Some argue that polygamy is abused by men for selfish desires. While this does happen, abuse does not nullify the wisdom of the law. Any marriage — monogamous or polygamous — can be corrupted by bad character. The fault lies with the individual, not the institution.

Indeed, polygamous husbands are often more patient and tolerant toward their wives individually, as the alternation of time and space allows tempers to cool — which can reduce the rate of divorce.

A Warning Against Rejecting Allah’s Law

It is distressing to see Muslim women who claim to love Allah and His Messenger (ﷺ) fiercely oppose a clear legislation of Allah — sometimes resorting to blackmail, sorcery, or even violence to block their husbands from polygamy.

They must remember Allah’s words:

“The sorcerer will never succeed, wherever he is.” [Surah Taha 20:69]

And the Prophet’s (ﷺ) warning:


“Whoever goes to a fortune-teller and believes what he says has disbelieved in what was revealed to Muhammad (ﷺ).” [Ibn Majah]

Conclusion

Polygamy in Islam is not designed for indulgence, but for social stability, moral preservation, and realistic problem-solving.

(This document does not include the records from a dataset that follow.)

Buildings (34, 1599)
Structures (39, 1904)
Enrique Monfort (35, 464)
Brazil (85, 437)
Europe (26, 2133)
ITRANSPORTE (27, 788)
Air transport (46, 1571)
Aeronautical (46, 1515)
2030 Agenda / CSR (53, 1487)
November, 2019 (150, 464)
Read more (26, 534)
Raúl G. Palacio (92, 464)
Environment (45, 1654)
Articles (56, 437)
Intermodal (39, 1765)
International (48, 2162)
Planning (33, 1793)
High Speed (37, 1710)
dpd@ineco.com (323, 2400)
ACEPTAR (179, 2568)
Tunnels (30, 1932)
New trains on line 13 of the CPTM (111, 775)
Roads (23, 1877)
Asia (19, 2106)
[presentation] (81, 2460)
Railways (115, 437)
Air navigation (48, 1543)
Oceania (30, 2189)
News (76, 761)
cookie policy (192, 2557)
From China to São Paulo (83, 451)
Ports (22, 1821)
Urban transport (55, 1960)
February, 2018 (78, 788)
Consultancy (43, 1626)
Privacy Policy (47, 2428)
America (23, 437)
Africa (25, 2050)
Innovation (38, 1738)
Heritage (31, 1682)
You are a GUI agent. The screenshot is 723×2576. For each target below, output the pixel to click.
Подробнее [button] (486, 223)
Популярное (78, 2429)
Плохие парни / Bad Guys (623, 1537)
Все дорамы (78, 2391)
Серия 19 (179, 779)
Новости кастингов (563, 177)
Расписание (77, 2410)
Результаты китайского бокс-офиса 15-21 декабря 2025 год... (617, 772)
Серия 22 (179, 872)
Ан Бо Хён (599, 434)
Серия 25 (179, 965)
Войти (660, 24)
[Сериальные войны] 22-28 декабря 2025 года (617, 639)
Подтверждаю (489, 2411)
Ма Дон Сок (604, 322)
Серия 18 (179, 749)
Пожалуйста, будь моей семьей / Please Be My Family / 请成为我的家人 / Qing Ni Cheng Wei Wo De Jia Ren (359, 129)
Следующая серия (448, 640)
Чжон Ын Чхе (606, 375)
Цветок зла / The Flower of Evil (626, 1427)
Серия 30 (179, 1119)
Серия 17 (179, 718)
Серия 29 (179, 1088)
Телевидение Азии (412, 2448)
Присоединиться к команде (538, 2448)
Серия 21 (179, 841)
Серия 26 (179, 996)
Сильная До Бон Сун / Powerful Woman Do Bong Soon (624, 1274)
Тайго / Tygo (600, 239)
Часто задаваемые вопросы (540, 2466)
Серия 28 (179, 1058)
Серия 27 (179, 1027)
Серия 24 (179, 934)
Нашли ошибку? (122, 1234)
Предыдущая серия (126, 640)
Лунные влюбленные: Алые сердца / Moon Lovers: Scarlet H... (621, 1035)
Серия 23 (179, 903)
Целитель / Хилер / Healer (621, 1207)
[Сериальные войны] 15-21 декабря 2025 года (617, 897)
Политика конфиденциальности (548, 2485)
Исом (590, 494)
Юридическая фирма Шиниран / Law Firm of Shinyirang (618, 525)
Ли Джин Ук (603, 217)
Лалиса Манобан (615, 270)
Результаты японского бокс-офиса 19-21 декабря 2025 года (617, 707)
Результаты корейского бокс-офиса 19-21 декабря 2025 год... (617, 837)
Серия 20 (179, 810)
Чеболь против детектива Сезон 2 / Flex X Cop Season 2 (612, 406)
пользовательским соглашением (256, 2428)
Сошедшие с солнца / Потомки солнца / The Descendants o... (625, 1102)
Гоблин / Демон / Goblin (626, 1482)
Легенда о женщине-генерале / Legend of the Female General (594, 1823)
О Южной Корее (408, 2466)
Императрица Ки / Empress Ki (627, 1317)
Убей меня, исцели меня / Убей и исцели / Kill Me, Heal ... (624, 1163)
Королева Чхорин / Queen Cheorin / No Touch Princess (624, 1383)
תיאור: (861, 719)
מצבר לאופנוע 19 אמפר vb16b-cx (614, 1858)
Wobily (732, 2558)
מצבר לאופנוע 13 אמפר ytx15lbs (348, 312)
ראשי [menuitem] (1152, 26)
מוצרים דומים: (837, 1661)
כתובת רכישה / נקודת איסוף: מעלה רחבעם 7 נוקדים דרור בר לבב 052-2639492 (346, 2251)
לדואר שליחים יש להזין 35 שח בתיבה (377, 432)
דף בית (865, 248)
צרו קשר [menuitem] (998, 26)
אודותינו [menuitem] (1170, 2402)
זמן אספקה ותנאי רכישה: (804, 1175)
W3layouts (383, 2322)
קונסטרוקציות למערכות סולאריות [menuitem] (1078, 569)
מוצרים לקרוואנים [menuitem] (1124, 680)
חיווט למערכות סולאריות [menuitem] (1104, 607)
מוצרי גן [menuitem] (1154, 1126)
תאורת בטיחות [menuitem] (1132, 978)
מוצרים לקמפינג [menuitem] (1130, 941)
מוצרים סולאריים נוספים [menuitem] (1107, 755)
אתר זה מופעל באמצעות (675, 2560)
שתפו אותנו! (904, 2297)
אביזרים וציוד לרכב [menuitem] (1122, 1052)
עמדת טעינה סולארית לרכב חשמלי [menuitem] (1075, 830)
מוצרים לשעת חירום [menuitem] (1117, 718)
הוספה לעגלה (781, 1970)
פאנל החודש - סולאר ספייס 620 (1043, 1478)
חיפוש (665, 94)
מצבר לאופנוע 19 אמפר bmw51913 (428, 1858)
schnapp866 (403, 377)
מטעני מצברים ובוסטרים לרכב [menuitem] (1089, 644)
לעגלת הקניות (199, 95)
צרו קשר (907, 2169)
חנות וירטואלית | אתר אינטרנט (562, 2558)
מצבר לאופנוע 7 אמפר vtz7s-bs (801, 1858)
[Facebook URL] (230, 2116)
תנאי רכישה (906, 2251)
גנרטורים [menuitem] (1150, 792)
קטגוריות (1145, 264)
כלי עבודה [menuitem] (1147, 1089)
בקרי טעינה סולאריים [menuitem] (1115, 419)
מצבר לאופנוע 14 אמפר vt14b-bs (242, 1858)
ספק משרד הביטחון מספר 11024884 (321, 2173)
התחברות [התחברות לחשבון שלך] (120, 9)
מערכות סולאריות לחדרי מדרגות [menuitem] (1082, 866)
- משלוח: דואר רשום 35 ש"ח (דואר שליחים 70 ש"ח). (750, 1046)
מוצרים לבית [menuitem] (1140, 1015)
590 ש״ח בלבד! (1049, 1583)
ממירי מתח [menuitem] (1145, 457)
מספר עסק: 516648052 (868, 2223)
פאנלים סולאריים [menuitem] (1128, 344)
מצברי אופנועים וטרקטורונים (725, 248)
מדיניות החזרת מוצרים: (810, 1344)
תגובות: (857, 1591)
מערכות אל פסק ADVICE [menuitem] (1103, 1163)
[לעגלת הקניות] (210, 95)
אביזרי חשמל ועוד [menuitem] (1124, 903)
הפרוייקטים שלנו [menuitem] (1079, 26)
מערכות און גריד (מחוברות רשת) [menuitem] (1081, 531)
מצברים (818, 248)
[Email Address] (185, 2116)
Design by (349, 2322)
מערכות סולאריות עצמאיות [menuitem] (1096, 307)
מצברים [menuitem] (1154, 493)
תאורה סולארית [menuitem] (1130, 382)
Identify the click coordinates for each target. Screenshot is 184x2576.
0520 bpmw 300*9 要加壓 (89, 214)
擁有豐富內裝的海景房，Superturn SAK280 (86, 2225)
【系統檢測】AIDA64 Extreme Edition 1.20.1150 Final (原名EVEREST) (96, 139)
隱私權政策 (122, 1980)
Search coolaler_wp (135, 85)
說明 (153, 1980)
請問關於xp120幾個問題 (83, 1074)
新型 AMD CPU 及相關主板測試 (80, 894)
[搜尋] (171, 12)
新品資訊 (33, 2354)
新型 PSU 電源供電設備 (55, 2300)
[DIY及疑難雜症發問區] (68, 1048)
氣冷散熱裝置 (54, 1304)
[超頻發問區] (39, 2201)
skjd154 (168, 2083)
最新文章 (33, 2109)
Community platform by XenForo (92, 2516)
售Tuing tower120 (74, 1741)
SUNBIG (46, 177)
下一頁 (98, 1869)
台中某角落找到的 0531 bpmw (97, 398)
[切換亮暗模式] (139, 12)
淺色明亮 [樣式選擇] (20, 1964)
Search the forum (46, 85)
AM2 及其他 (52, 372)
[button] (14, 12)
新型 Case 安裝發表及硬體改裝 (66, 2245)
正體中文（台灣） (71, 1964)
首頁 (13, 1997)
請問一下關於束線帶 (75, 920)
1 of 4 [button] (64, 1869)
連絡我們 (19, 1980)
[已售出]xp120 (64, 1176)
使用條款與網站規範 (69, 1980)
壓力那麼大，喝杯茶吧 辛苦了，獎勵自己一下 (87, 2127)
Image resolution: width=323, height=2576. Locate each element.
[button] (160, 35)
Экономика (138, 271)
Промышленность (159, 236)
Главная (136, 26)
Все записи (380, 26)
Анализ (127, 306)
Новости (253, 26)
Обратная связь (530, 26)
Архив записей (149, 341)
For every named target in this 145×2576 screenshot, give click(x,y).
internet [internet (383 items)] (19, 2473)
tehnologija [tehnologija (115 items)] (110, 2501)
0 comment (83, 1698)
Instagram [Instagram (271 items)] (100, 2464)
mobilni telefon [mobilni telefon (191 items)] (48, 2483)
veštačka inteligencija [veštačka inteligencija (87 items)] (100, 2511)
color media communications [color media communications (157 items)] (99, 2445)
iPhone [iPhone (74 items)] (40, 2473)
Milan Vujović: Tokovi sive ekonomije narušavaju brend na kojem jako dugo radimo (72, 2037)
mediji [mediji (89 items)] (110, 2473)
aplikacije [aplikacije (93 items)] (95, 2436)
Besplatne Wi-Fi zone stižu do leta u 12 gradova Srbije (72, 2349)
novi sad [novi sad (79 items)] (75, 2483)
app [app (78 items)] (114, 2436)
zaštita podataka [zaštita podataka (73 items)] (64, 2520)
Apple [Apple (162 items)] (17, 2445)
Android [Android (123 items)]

When practised according to the Qur’an and Sunnah, it honours women, protects men from immorality, and strengthens families.

If a generation abuses this concession, the blame lies on their deviation — not on the divine law itself. Every law of Allah is rooted in wisdom, whether or not we see it at first glance.

May Allah establish our hearts firmly on the truth and protect us from the deceptions of this world.